From The New York Times: Can Wikipedia Survive? “These are existential challenges, but they can still be addressed. There is no other significant alternative to Wikipedia, and good will toward the project — a remarkable feat of altruism — could hardly be higher. If the foundation needed more donations, it could surely raise them. The real challenges for Wikipedia are to resolve the governance disputes — the tensions among foundation employees, longtime editors trying to protect their prerogatives, and new volunteers trying to break in — and to design a mobile-oriented editing environment. One board member, María Sefidari, warned that ‘some communities have become so change-resistant and innovation-averse’ that they risk staying ‘stuck in 2006 while the rest of the Internet is thinking about 2020 and the next three billion users.’”

Bing Predicted NBA Champions Back in April

Bing predicted the outcome of the NBA finals. Back in April. “Bing had the Warriors down to beat the Atlanta Hawks in five games, but the Cavaliers earned their shot at the Championship by dismissing the Hawks in four.
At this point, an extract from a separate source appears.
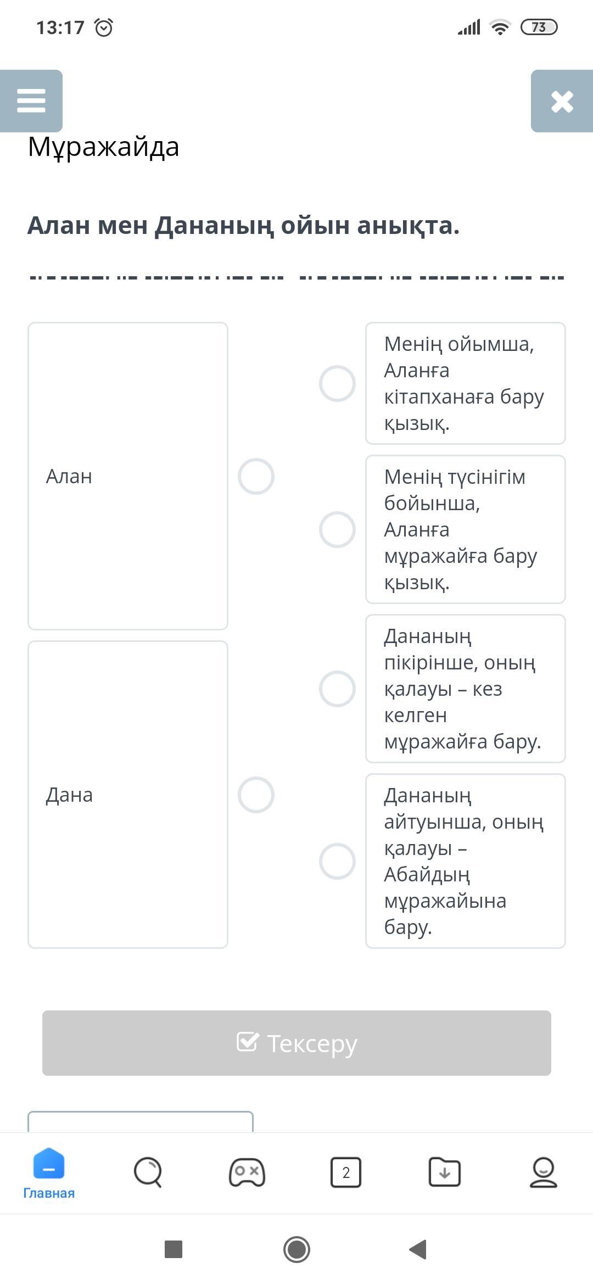
Task: Click the Алан name card
Action: (127, 476)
The Warriors’ side of the bracket proved to be slightly easier to predict, with Bing only failing to foresee the Houston Rockets’ hard-fought victory over the LA Clippers.” Bing is getting a little scary.

New Tool Can Calculate Drought in Much Smaller Areas

Researchers at Vanderbilt have developed an area-specific drought measurement tool. “[Leslie] Duncan says it uses the same calculation as the National Oceanic and Atmospheric Administration’s Palmer Index, but differs by featuring an interface allowing users to input precipitation, temperature and soil data for a specific area, like an individual city or county.”

Researchers at the University of Toronto Want to Fashion Up Your Instagram

Researchers at the University of Toronto want to use Instagram to help you dress more fashionably. “The researchers mined data from chictopia.com, a social website where users share photos of their outfits. Using the site’s 144,169 posts, the team was able to amass highly detailed statistics for each user, their photo and the fashion it features, along with the comments and response it received from the rest of the Chictopia community. This Fashion144k Dataset, as it’s called, revealed certain correlations and patterns between aspects of a post and the interest it generated, which information the smart folks in Toronto then crunched and coded into their intricate (and seriously brilliant) fashionability-predicting algorithm.” There is no hope for me, but I sure hope Skellie knows about this..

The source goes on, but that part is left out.